Reproduce verbatim the passage from the data notes below that opens with the words "Please refer to" and closes with "the current version.".

• TEXT PASSAGE:
■ ■ ■ ■

5) In addition to the csv export for template 5, also export "Records" "Format: HTML"
	Rename the exported file ClassX_History_i.html where X corresponds to the ATC1  and i corresponds to the block of 250 records.
	This is a necessary step for extracting the dates associated with each historical event for a drug project.

6) Create a folder for each ATC1 that contains all the csv and html files.

7) Concatenate the html files and execute convert_html and convert_spaces.

8) Run make_rd.sas to import data and ultimately create a dataset with disease-year observations.

-------------------------------------------------------------------------------------------------
Mortality data
-------------------------------------------------------------------------------------------------

This is public data available from the World Health Organization. The current web address is:

http://www.who.int/whosis/mort/download/en/

Please refer to the WHO website for a detailed description of this data.

The data used in the paper is contained in two ascii files provided, morticd9.csv and morticd10.csv, 
which were downloaded in April 2009. These WILL NOT match versions now available from the WHO, since 
the WHO revises these datasets periodically and specifically advises researchers to use the current version.

■ ■ ■ ■

• INFORMATION SUPPLIED:

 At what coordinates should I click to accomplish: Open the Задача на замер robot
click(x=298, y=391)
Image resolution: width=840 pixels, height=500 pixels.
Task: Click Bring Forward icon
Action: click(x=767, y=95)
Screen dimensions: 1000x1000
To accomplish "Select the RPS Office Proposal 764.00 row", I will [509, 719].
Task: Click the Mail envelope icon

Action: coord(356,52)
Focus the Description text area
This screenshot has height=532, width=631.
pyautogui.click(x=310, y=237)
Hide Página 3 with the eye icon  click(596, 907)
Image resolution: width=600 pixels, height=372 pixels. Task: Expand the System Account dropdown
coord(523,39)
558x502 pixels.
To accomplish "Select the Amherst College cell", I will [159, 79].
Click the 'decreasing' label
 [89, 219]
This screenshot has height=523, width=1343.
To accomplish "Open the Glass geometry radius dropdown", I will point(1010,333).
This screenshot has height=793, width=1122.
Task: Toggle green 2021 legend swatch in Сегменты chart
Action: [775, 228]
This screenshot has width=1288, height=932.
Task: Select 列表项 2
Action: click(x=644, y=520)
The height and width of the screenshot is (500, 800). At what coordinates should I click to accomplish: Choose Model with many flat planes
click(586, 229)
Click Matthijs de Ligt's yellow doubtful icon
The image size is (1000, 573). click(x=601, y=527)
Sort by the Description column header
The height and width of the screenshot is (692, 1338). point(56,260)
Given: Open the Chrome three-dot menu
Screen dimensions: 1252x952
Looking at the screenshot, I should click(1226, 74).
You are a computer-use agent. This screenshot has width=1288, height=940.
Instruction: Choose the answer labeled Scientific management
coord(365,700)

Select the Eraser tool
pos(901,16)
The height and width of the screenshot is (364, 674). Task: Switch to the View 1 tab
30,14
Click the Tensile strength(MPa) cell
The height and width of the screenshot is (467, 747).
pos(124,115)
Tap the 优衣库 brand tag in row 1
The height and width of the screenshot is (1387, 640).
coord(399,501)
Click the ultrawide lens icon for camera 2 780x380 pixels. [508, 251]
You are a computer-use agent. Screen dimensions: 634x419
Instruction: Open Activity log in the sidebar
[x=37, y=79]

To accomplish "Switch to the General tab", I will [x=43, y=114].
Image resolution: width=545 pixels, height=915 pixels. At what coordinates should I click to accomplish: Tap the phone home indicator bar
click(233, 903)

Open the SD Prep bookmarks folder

■ ■ ■ ■

• ANSWER SECTION:
Please refer to the WHO website for a detailed description of this data.

The data used in the paper is contained in two ascii files provided, morticd9.csv and morticd10.csv, 
which were downloaded in April 2009. These WILL NOT match versions now available from the WHO, since 
the WHO revises these datasets periodically and specifically advises researchers to use the current version.